Recently there's been a bit of a Karen Young revival. She's back in paid employment, which is good news for all of us. The first sign was when she played FBI agent Robyn Sanseverino, assigned to Adriana in The Sopranos a few seasons back. Originally the character was played by Fairuza Balk (who started out brilliantly as Dorothy in the twisted Return To Oz in 1983, but has since become a rent-a-kook).

Young stepped in after, I think, one episode. What a character she played. Robyn was petite but hard as nails in that grey suit, hair scraped back, everything about her clipped and crisp and classy - a younger sister, perhaps, to Lilith Crane, ex-wife of Frasier.

Robyn would just appear out of nowhere and jab at Adriana with her threats and insinuations, always delivered in the slightly wheedling voice of someone who's on at you to keep up your car repayments. The turning point for me was when we saw her in that brief FBI pow-wow during which she mimicked mercilessly Adriana's whiny self-deluding excuses. That's when you saw her sharp little claws spring into action. It was the shortest of scenes, but long enough for Young/Robyn to draw blood. I'm praying that she'll turn up somewhere in the new season, even though [SPOILER] her previous responsibilities have now come to an end.

Young was also outstanding recently in Laurent Cantet's Heading South, as a divorcee who has come to Haiti to find the teenage gigolo with whom she had sex three years earlier. She has some crackling scenes with Charlotte Rampling, who is also smitten with the same lad; they keep the film alive whenever it sinks too far into its own gloominess. Watch Young in the scene where she dances with a child - who will, inevitably, become a gigolo himself in five or six years' time - and then realises what she's doing, and jolts out of the embrace as though waking herself from a terrible dream.

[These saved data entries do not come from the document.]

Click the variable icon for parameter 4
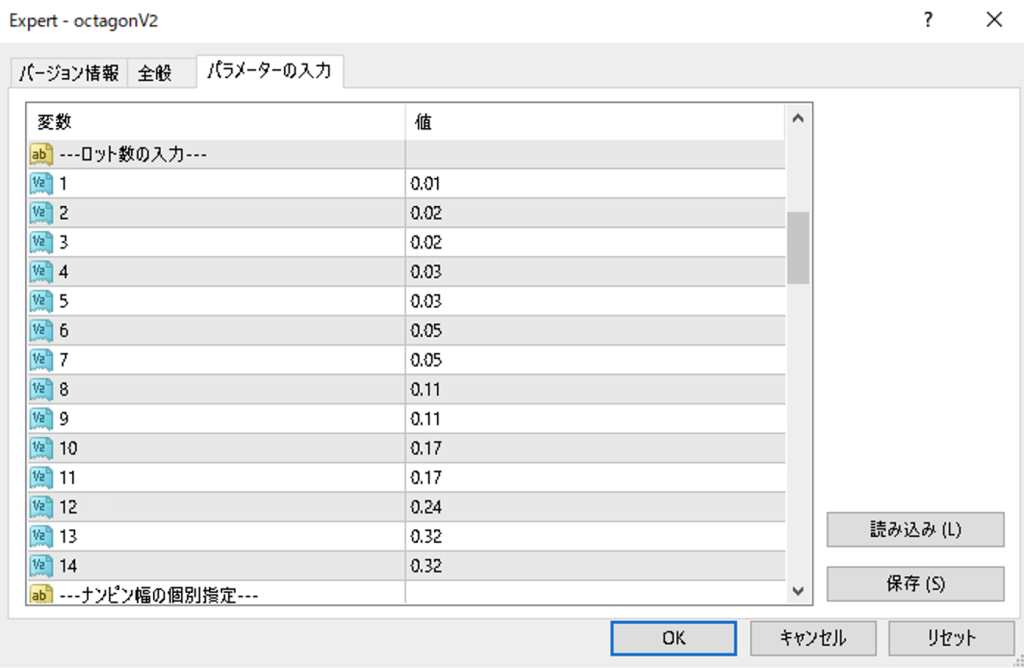This screenshot has width=1024, height=668. 41,272
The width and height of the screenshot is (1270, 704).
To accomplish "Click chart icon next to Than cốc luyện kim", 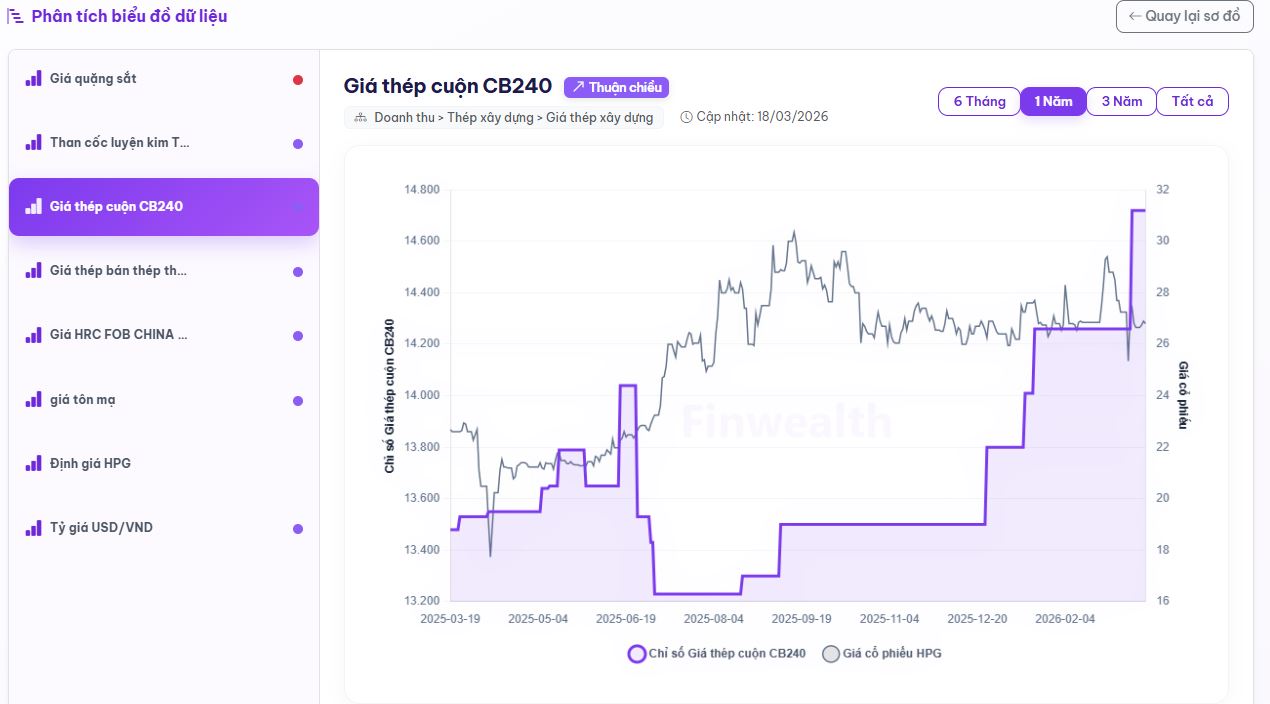I will (33, 143).
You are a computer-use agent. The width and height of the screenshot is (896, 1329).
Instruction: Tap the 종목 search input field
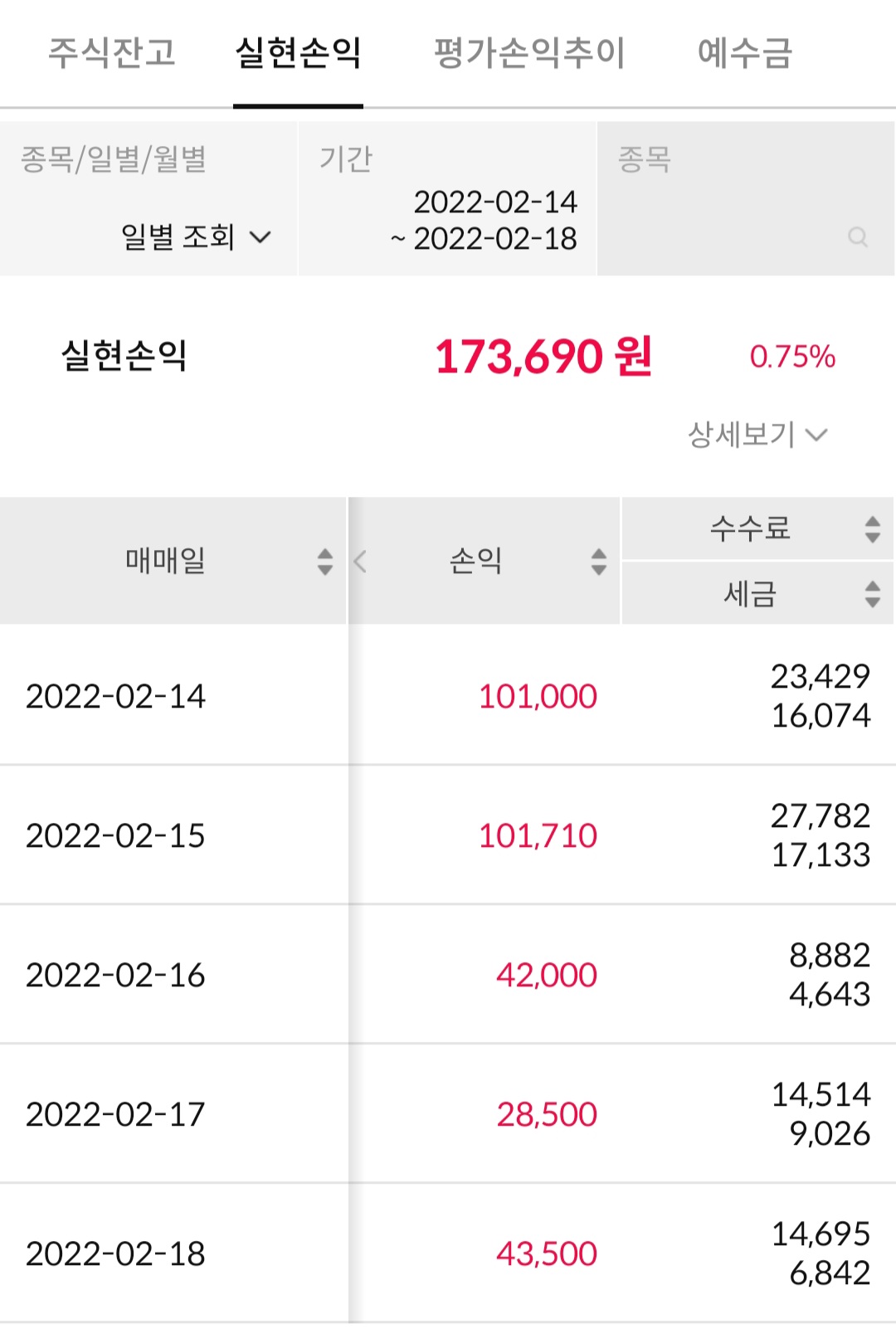point(730,220)
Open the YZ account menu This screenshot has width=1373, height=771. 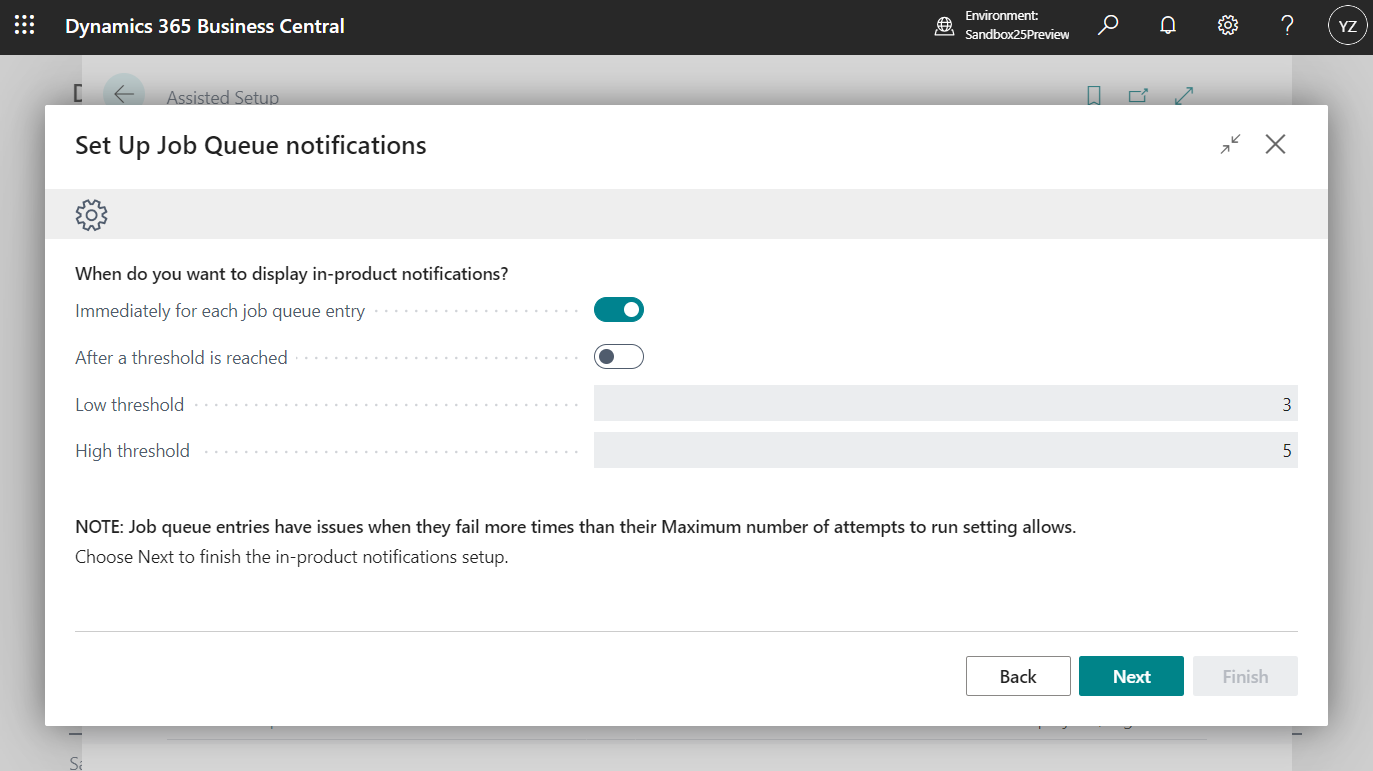point(1347,25)
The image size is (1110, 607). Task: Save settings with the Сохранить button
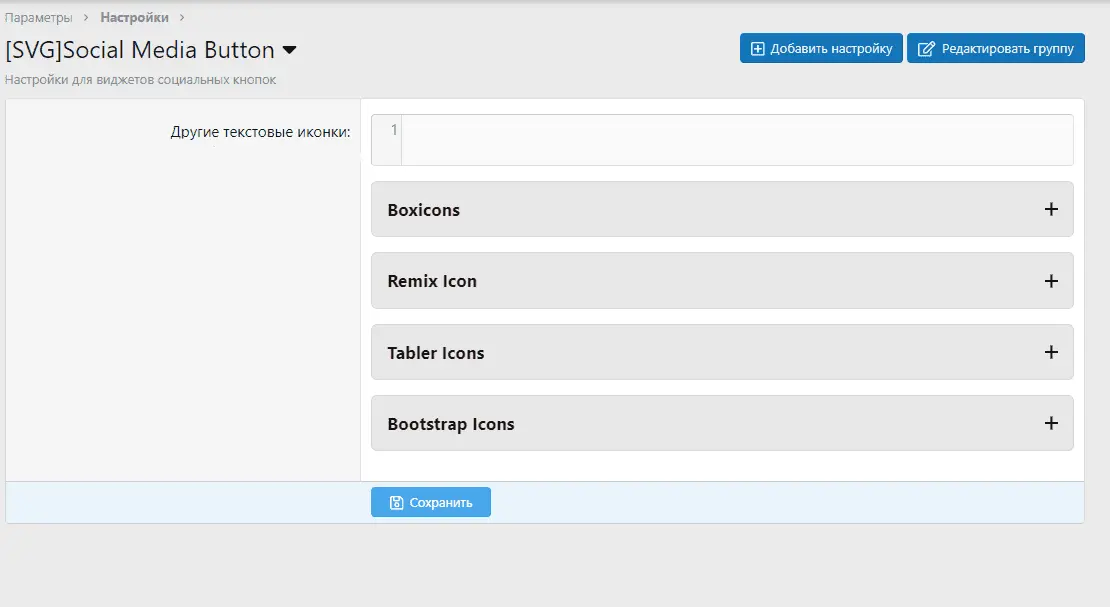pyautogui.click(x=431, y=503)
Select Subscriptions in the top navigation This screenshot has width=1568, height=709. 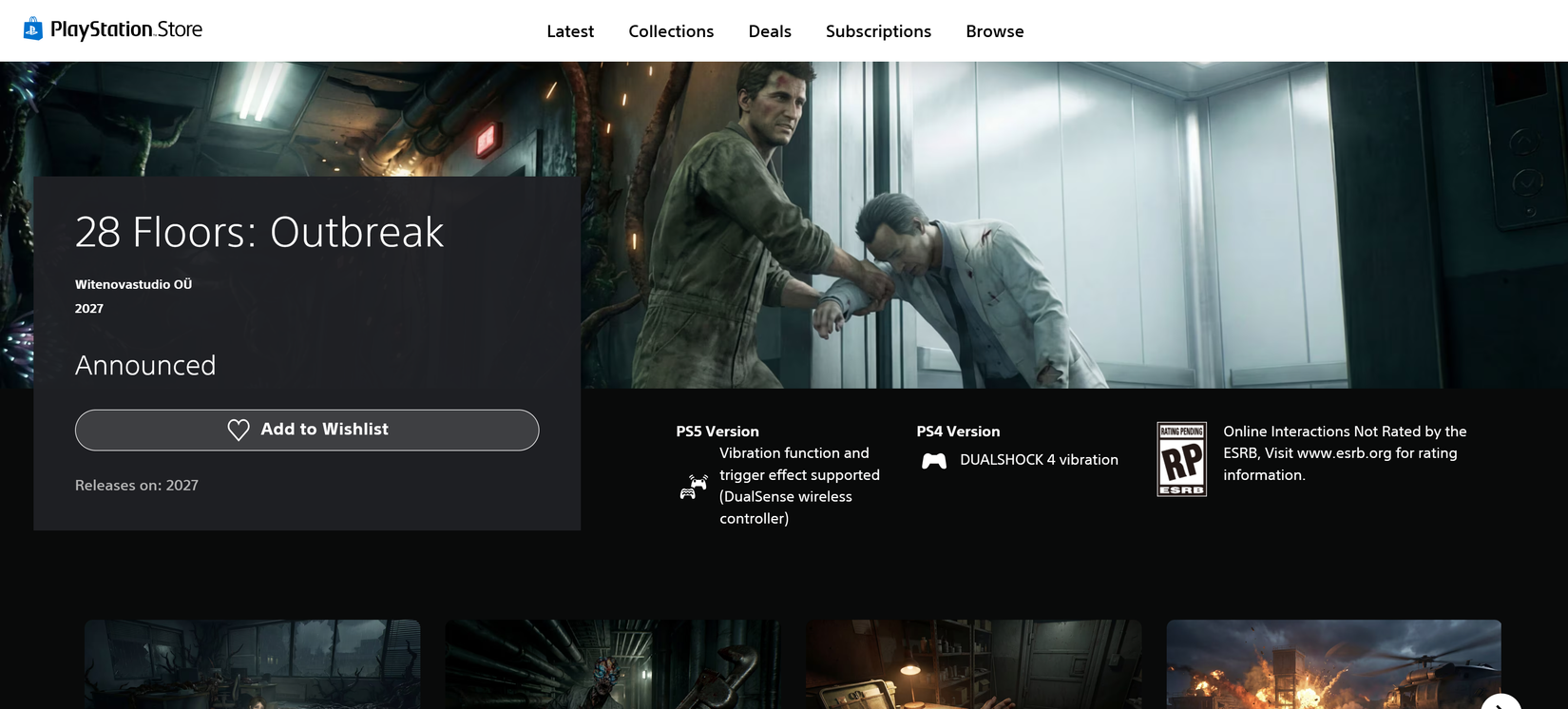pyautogui.click(x=878, y=31)
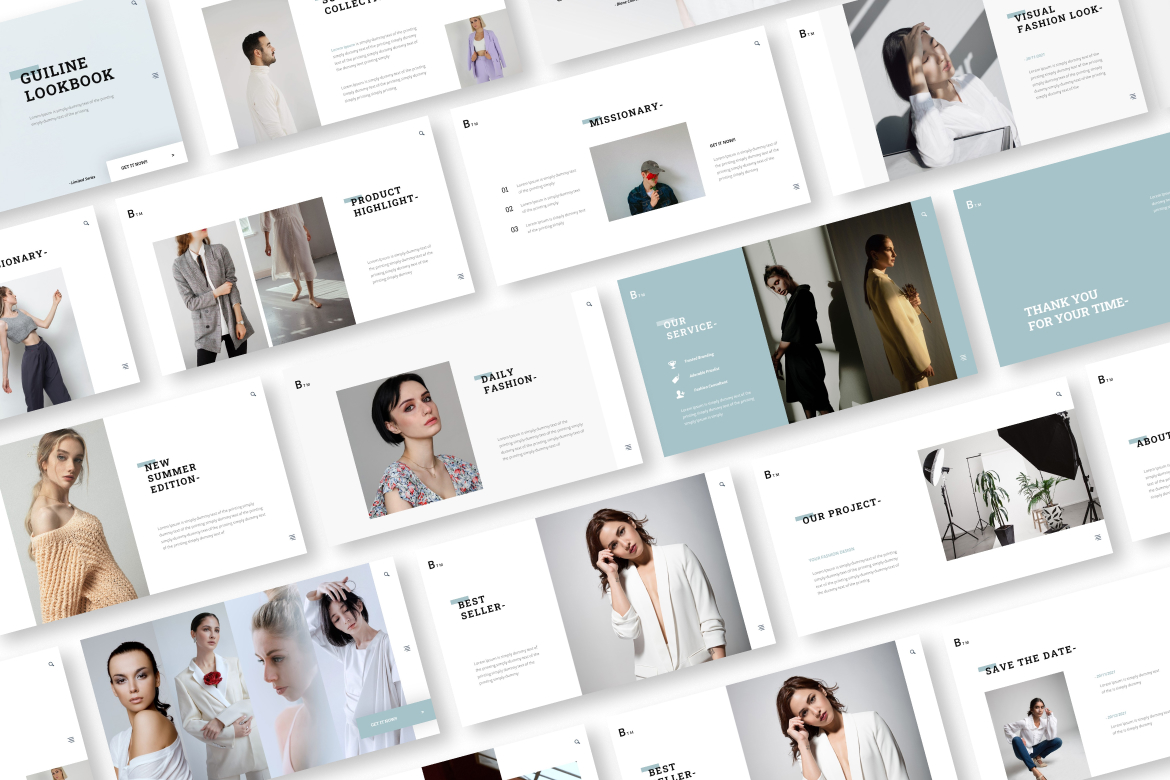The image size is (1170, 780).
Task: Click the GET IT NOW box on the Missionary slide
Action: click(721, 141)
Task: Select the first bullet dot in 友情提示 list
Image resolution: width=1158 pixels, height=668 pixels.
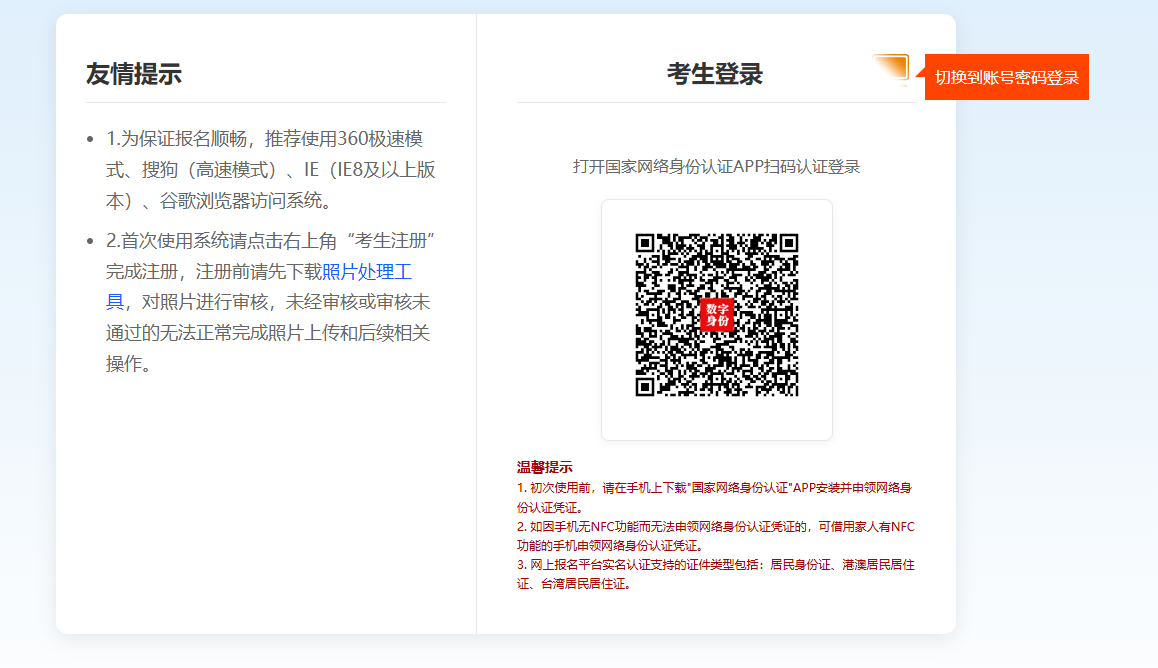Action: [91, 139]
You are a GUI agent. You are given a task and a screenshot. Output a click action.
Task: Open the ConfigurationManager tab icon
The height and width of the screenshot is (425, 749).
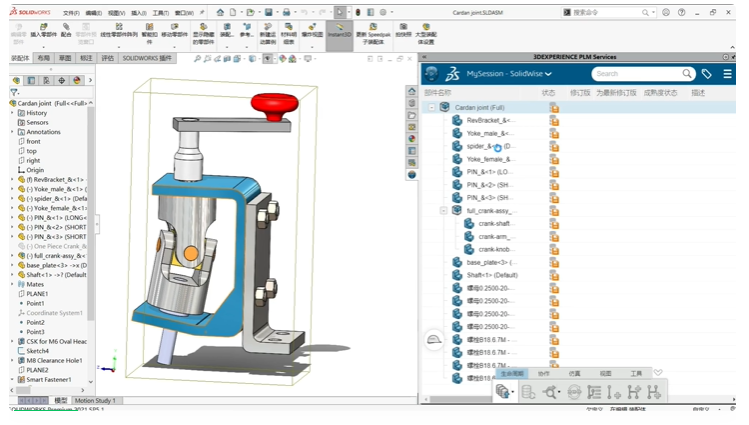46,80
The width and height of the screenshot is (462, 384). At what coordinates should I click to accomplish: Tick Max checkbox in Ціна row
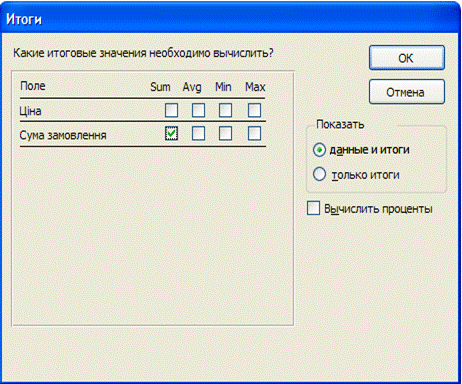click(x=254, y=110)
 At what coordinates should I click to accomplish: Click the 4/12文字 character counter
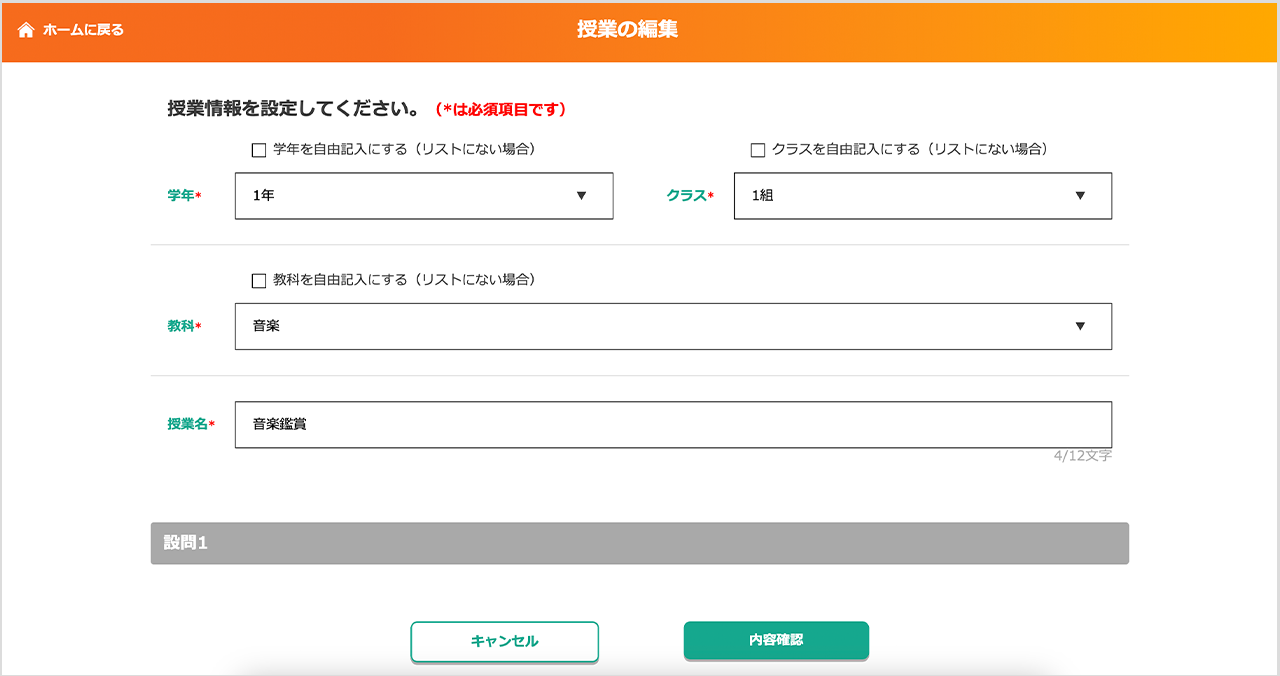(1082, 456)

David Cronenberg's Crash is on TV as I write. I love Howard Shore's score - so spare and flinty, but with something bittersweet about it too. Exactly ten years ago I was sent to Paris to see the film (it was out there in July 1996, but wouldn't be screened in Britain until a year later) in preparation for an interview with Cronenberg.

Crash is bound up with my memories of that trip. Hitting the hotel in the afternoon (the cheap one right opposite Gare du Nord, where everyone goes who hasn't booked in advance), having incredible sex with my new girlfriend, then drifting off into the evening to see the movie, followed by collapsing in a drunken heap on a patch of grass at the end of the Champs Elysees before being dragged into a cab. Then, the next morning, more sex, after which I bounded out of bed like a young gazelle and promptly cut my head open on the window's metal handle. Cue sniggering ambulancemen crowding into our sperm-and-sweat-smelling room, embarrassing trip to the hospital and eight staples in my head. It could almost have been a scene from Crash, if only I'd garnered some carnal pleasure from the accident itself.

As soon as I reached Waterloo, I took some photo booth pictures of my injuries. And you know that if I can possibly upload those snaps onto this blog, I will.